COATI: a chaotic optimization framework for joint eMBB-URLLC scheduling in 5G/6G NR networks
摘要
The proliferation of heterogeneous traffic with divergent Quality of Service (QoS) requirements in 5G/6G networks necessitates fundamentally new resource allocation strategies. The existing deep reinforcement learning methods suffer from high training complexity, while heuristic approaches lack adaptability. We propose COATI (Chaotic Optimization Algorithm with Traffic Intelligence), a metaheuristic framework that synergizes the Coati Optimization Algorithm (COA) with chaotic dynamics and traffic-aware operators.

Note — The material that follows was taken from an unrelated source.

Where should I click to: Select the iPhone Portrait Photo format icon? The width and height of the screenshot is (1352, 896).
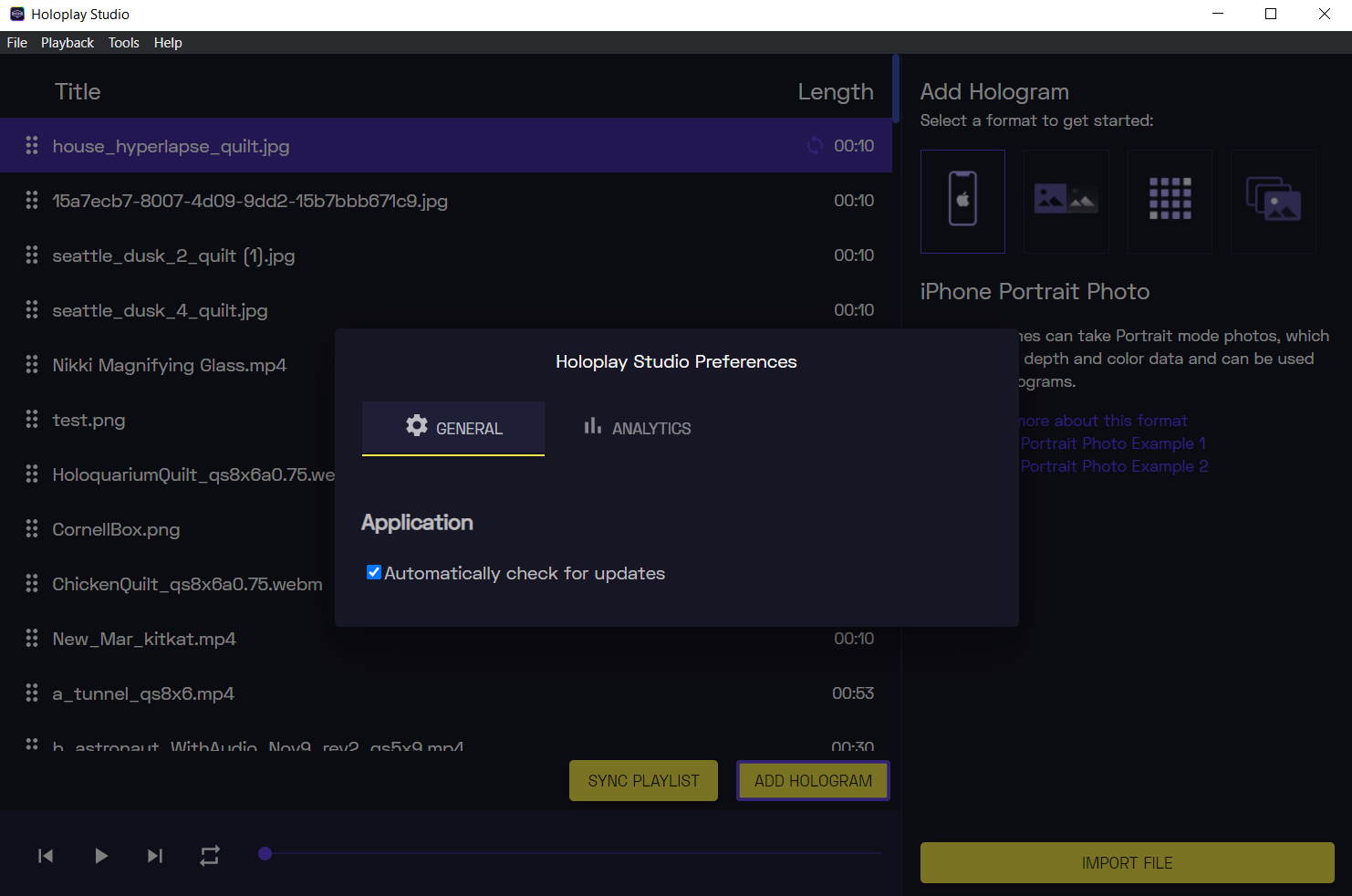962,201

Formulated as a mixed integer nonlinear program (MINLP), COATI introduces: (i) logistic map-based chaotic initialization for diversity preservation, (ii) adaptive Lévy flights guided by buffer status reports for dynamic exploration–exploitation trade-offs, and (iii) a QoS-aware fitness function incorporating proportional fairness constraints. Simulations based on 3GPP scenarios demonstrate that COATI reduces URLLC latency violations by 38%, improves eMBB throughput by 9.2%, and converges 27% faster than state-of-the-art methods. The algorithm’s bio-inspired yet mathematically rigorous approach establishes a new paradigm for real-time resource management in dense cellular networks.